• _Description of the task_: Print every line of the data exactly as shown.

• _Data extracts_:
┄┄┄┄┄┄

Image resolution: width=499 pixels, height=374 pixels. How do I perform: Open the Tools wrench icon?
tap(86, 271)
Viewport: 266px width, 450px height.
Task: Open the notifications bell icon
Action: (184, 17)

┄┄┄┄┄┄

• _Output for this task_:
Image resolution: width=499 pixels, height=374 pixels. How do I perform: Open the Tools wrench icon?
tap(86, 271)
Viewport: 266px width, 450px height.
Task: Open the notifications bell icon
Action: (184, 17)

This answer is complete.